The human hearing system has different sensitivities at different frequencies. This means that the perception of noise is not at all equal at every frequency. Noise with significant measured levels (in dB) at high or low frequencies will not be as annoying as it would be when its energy is concentrated in the middle frequencies. In other words, the measured noise levels in dB will not reflect the actual human perception of the loudness of the noise. That's why we measure the dBa level. A specific circuit is added to the sound level meter to correct its reading in regard to this concept. This reading is the noise level in dBA. The letter A is added to indicate the correction that was made in the measurement. Frequencies below 1kHz and above 6kHz are attenuated, where as frequencies between 1kHz and 6kHz are amplified by the A weighting.
TYPICAL SOUND LEVELS | ||
Jet takeoff (200 feet) | 120 dBA | |
Construction Site | 110 dBA | Intolerable |
Shout (5 feet) | 100 dBA | |
Heavy truck (50 feet) | 90 dBA | Very noisy |
Urban street | 80 dBA | |
Automobile interior | 70 dBA | Noisy |
Normal conversation (3 feet) | 60 dBA | |
Office, classroom | 50 dBA | Moderate |
Living room | 40 dBA | |
Bedroom at night | 30 dBA | Quiet |
Broadcast studio | 20 dBA | |
Rustling leaves | 10 dBA | Barely audible |
We measure with a DBa meter.

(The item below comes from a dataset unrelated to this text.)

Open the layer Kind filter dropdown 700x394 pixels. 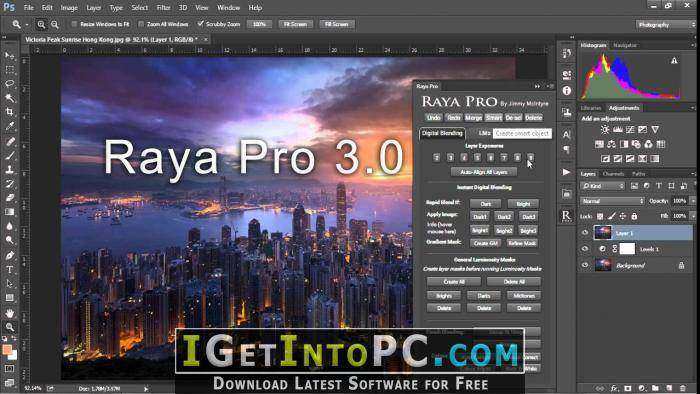point(603,186)
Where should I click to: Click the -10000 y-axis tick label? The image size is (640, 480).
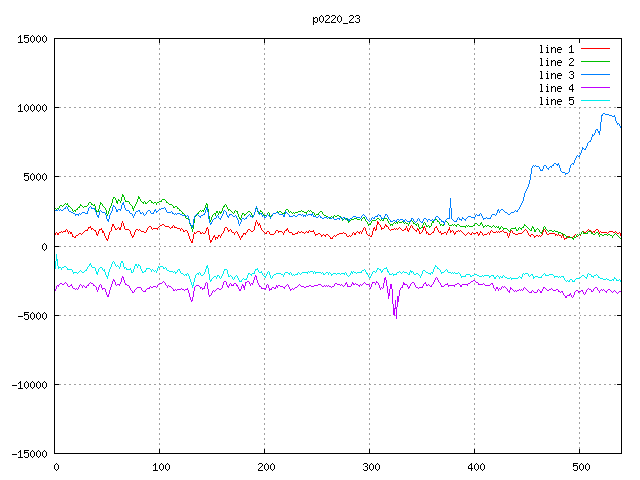point(28,384)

Our offices however are stationed in a city. During daytime in a silent room though on average would still create a virtually silent, yet noise level at ~29 DBa.
Now as you can see ... we activated the PSU here and the fans started spinning. Immediately you'll notice that the fans are tediously silent as we managed to get a 31.6 DBa sound pressure. But let's throw in a HDD and motherboard.
Now here's what I did. To make sure our components did not influence the results we took, I installed a passive motherboard with integrated GPU (GF9300). I then put in a Intel Core 2 Quad processor (stock clocks) with a passive cooler. The I added a WD 1 TB Green drive into the HDD muffler. We booted into windows Vista and then measured again.
Check that out .. 32.4 DBa with the side panel open. That's amazing. Obviously when we'd use an active fan on the CPU or a high-end graphics card, that number would change. But since we are testing a silent chassis here, this seemed to me the proper way to measure.
Now here's a thought .. if you absolutely hate noise .. this would be a perfect working PC. If you take it up a notch and build the PC like this (passive) it would make a incredible nice HTPC as well. So there's a good number of application I think of for the Silentium. Also a small side note, with the panel closed, we noticed pretty normal airflow, meaning heat was transported out of the chassis very well.
32 DBa ... amazing. No noise, no resonating stuff. This is pretty interesting.